Such plots help you answer the following questions:

Do I have enough data?
What would be the best accuracy I would have if I had more data?
Can I train my model with less data?
Is my training set biased?

Learning-curves will also help you fitting the learning curve to extrapolate and find the saturation value of the curve.

Installation

$ pip install learning-curves

To create learning curve plots, first import the module with import learning_curves.

Usage

It is as simple as:

lc = LearningCurve()
lc.get_lc(estimator, X, Y)

Where estimator implements fit(X,Y) and predict(X,Y).

Output:

alt text

On this example the green curve suggests that adding more data to the training set is likely to improve a bit the model accuracy. The green curve also shows a saturation near 0.96. We can easily fit a function to this curve:

lc.plot(predictor="best")

Output:

alt text

Here we used a predefined function, pow, to fit the green curve. The R2 score is very close to 1, meaning that the fit is optimal. We can therefore use this curve to extrapolate the evolution of the accuracy with the training set size.

This also tells us how many data we should use to train our model to maximize performances and accuracy.

Add custom functions to fit the learning curve

Such function are called Predictor. You can create a Predictor like this:

predictor = Predictor("myPredictor", lambda x,a,b : a*x + b, [1,0])

Here we created a Predictor called "myPredictor" with the function y(x) = a*x + b. Because internally SciPy optimize.curve_fit is called, a first guess of the parameters a and b are required. Here we gave them respective value 1 and 0. You can then add the Predictor to the LearningCurve object in two different ways:

Pass the Predictor to the LearningCurve constructor:

lc = LearningCurve([predictor])

lc.predictors.append(predictor)

By default, 4 Predictors are instantiated:

self.predictors = [
    Predictor("pow",        lambda x, a, b, c, d    : a - (b*x+d)**c,                [1, 1.7, -.5, 1e-3]),
    Predictor("pow_log",    lambda x, a, b, c, m, n : a - b*x**c + m*np.log(x**n),   [1, 1.7, -.5, 1e-3, 1e-3], True),
    Predictor("pow_log_2",  lambda x, a, b, c       : a / (1 + (x/np.exp(b))**c),    [1, 1.7, -.5]),
    Predictor("inv_log",    lambda x, a, b          : a - b/np.log(x),               [1, 1.6])
]

Some predictors perform better (R2 score is closer to 1) than others, depending on the dataset, the model and the value to be preditected.

Find the best Predictor

To find the Predictor that will fit best your learning curve, we can call get_predictor function:

lc.get_predictor("best")

Output:

(pow [params:[   0.9588563    11.74747659   -0.36232639 -236.46115903]][score:0.9997458683912492])

Plot the Predictors

You can plot any Predictors fitted function with the plot function:

lc.plot(predictor="all")

Output:

alt text

Save and load LearningCurve instances

Because Predictor contains lambda functions, you can not simply save a LearningCurve instance.
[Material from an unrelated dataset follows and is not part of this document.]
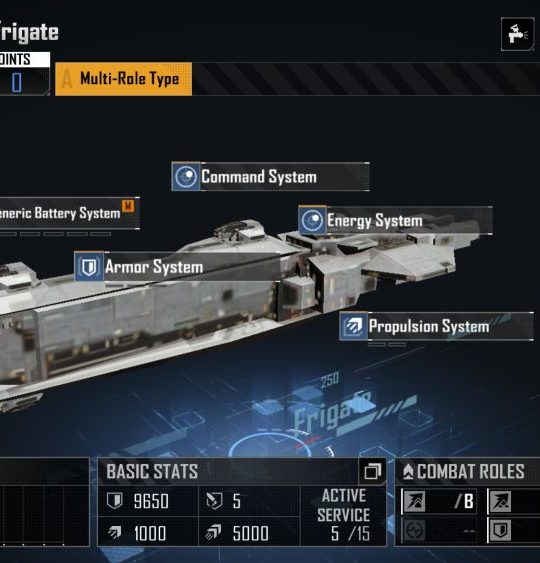Select the Multi-Role Type tab
Image resolution: width=540 pixels, height=563 pixels.
point(124,79)
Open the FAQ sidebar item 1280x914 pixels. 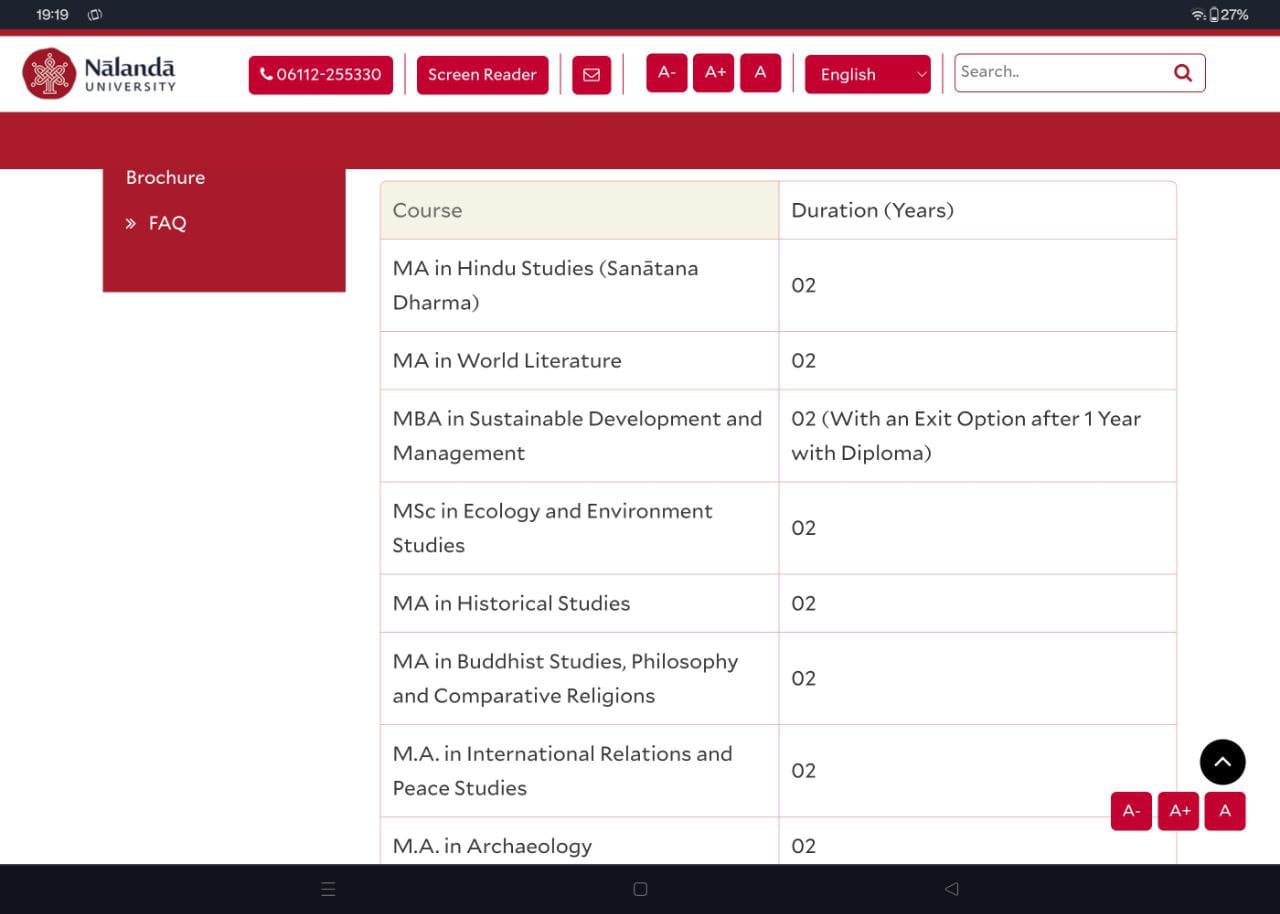167,224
One possibility is to only save the data points of the curve inside lc.recorder["data"] and retrieve then later on. But then the custom predictors are not saved. Therefore it is recommended to use the save and load methods:

lc.save("path/to/save.pkl")
lc = LearningCurve.load("path/to/save.pkl")

This internally uses the dill library to save the LearningCurve instance with all the Predictors.

Find the best training set size

learning-curves will help you finding the best training set size by extrapolation of the best fitted curve:

lc.plot(predictor="all", saturation="best")

Output:

alt text

The horizontal red line shows the saturation of the curve. The intersection of the two blue lines shows the best accuracy we can get, given a certain threshold (see below).

To retrieve the value of the best training set size:

lc.threshold(predictor="best", saturation="best")

Output:

(0.9589, 31668, 0.9493)

This tells us that the saturation value (the maximum accuracy we can get from this model without changing any other parameter) is 0.9589. This value corresponds to an infinite number of samples in our training set! But with a threshold of 0.99 (this parameter can be changed with threshold=x), we can have an accuracy 0.9493 if our training set contains 31668 samples.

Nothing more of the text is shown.